The bankrupt city of San Bernardino, California has been sued by one of its bondholders for favoring pensioners over creditors during its bankruptcy.
San Bernardino has largely kept up with its payments to CalPERS. But the lawsuit claims the city has not extended equal favor to its bondholders.
Pension-bond holder Erste Europaische Pfandbrief- und Kommunalkreditbank AG sued San Bernardino yesterday in federal bankruptcy court in Riverside, California, claiming equal status with Calpers. The company, which holds about $50 million in pension obligation bonds, didn’t name Calpers in the suit.
“Any payment of the Calpers pension obligation portion requires equivalent payment of the bondholder pension obligation portion,” the company, a unit of Frankfurt-based Commerzbank AG (CBK), said in the filing.

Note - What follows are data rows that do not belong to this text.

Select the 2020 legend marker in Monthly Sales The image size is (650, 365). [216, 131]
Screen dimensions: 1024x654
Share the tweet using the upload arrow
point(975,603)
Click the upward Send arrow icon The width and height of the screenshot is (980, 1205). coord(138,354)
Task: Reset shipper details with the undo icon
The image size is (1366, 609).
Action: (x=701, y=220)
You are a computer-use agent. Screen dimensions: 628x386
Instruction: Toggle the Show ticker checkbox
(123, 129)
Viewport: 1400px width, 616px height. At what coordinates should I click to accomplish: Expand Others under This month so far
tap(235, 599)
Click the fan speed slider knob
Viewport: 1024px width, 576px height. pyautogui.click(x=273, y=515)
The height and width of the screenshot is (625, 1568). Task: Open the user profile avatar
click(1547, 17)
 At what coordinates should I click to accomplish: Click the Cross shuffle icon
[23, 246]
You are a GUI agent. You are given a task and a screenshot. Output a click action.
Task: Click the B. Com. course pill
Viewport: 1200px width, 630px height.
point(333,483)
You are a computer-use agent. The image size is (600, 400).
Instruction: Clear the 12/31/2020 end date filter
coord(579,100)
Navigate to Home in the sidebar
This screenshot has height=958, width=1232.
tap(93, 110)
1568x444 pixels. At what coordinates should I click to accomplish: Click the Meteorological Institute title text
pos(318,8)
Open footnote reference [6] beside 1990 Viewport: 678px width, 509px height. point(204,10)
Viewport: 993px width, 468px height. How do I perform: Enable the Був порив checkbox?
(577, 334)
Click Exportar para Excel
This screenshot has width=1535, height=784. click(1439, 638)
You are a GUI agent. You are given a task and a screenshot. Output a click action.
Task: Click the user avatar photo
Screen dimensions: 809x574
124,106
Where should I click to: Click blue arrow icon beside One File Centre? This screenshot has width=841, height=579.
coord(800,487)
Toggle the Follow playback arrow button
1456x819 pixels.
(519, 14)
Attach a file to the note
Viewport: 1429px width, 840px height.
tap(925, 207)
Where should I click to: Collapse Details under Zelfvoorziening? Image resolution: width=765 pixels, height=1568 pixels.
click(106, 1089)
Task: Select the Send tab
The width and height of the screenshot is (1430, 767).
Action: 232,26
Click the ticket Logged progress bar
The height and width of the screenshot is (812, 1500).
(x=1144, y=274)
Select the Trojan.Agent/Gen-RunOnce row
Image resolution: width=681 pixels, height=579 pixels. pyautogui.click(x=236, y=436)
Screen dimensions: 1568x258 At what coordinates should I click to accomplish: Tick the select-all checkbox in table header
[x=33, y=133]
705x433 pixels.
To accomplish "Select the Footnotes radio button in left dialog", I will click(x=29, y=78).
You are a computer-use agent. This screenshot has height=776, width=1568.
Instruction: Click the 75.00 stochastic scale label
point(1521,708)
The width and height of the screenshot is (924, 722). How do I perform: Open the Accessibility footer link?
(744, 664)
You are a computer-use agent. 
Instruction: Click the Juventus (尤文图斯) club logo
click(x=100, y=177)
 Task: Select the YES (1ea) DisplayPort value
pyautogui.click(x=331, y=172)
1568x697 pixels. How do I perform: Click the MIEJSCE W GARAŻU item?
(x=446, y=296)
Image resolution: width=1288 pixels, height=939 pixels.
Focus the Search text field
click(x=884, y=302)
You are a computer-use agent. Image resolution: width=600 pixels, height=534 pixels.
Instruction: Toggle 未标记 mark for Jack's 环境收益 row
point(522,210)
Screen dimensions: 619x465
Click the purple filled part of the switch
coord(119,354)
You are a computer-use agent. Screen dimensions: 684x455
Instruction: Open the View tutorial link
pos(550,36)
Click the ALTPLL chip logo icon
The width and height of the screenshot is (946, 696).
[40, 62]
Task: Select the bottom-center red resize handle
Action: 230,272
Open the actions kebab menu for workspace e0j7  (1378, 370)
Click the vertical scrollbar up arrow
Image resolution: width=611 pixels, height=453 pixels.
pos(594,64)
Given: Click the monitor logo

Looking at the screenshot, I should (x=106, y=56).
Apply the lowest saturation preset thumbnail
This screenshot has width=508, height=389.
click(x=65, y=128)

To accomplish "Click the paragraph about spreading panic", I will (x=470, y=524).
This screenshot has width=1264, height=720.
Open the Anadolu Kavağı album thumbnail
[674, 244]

Cities often issue bonds to raise money to bolster their pension obligations. In San Bernardino’s case, the money was used to fill a hole in its pension fund, which is administered by Calpers. The city also makes regular payments on behalf of its employees to Calpers, which in turn pays retired city workers.
The lead bankruptcy attorney for the city, Paul Glassman, referred questions to San Bernardino’s elected city attorney, Gary Saenz, who didn’t immediately respond to an e-mailed request for comment on the suit.
San Bernardino filed bankruptcy in 2012. Although it stopped paying CalPERS for a period of a few months, it has since resumed payments so that no pension benefits would be cut as part of its bankruptcy.